I applied them to your v13 and attached the diff.
Off-list, Melanie reported that there is a small regression with the
benchmark script she posted yesterday, after all, but I'm not able to
reproduce that.
Actually, I think it was noise.
- Melanie
[1]: /messages/by-id/CAAKRu_aPqZkThyfr0USaHp-3cN_ruEdAHBKtNQJqXDTjWUz0rw@mail.gmail.com
Attachments:
0003-comment-updates.patchtext/x-patch; charset=US-ASCII; name=0003-comment-updates.patchDownload
From 882e937c122f5e83bc9ba643443c1a27c807d82e Mon Sep 17 00:00:00 2001
From: Melanie Plageman <melanieplageman@gmail.com>
Date: Wed, 3 Apr 2024 10:12:44 -0400
Subject: [PATCH 3/3] comment updates
---
src/backend/access/heap/pruneheap.c | 53 +++++++++++++----------------
src/backend/storage/ipc/procarray.c | 6 ++--
src/include/access/heapam.h | 2 +-
3 files changed, 28 insertions(+), 33 deletions(-)
diff --git a/src/backend/access/heap/pruneheap.c b/src/backend/access/heap/pruneheap.c
index 8ed44ba93d..4a6a4cee4d 100644
--- a/src/backend/access/heap/pruneheap.c
+++ b/src/backend/access/heap/pruneheap.c
@@ -328,7 +328,8 @@ heap_page_prune_opt(Relation relation, Buffer buffer)
*
* presult contains output parameters needed by callers, such as the number of
* tuples removed and the offsets of dead items on the page after pruning.
- * heap_page_prune_and_freeze() is responsible for initializing it.
+ * heap_page_prune_and_freeze() is responsible for initializing it.

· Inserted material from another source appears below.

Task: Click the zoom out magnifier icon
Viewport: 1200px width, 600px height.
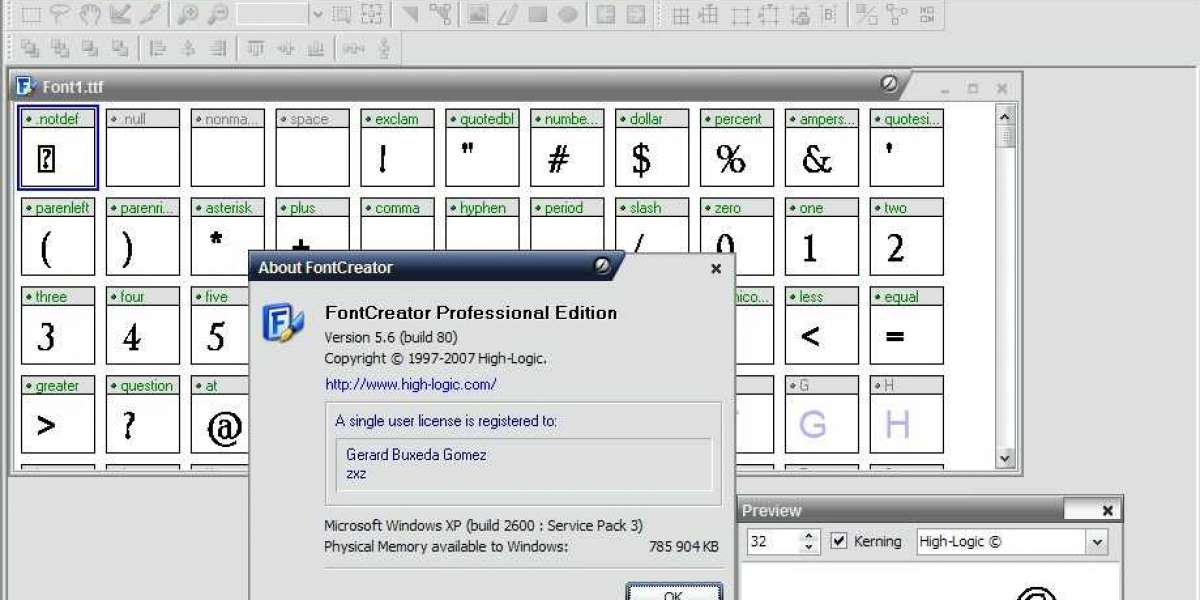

Required by
+ * all callers.
*
* reason indicates why the pruning is performed. It is included in the WAL
* record for debugging and analysis purposes, but otherwise has no effect.
@@ -393,6 +394,7 @@ heap_page_prune_and_freeze(Relation relation, Buffer buffer,
prstate.pagefrz.freeze_required = false;
if (prstate.freeze)
{
+ Assert(new_relfrozen_xid && new_relmin_mxid);
prstate.pagefrz.FreezePageRelfrozenXid = *new_relfrozen_xid;
prstate.pagefrz.NoFreezePageRelfrozenXid = *new_relfrozen_xid;
prstate.pagefrz.FreezePageRelminMxid = *new_relmin_mxid;
@@ -415,19 +417,19 @@ heap_page_prune_and_freeze(Relation relation, Buffer buffer,
prstate.deadoffsets = presult->deadoffsets;
/*
- * Caller may update the VM after we're done. We keep track of whether
- * the page will be all_visible and all_frozen, once we're done with the
- * pruning and freezing, to help the caller to do that.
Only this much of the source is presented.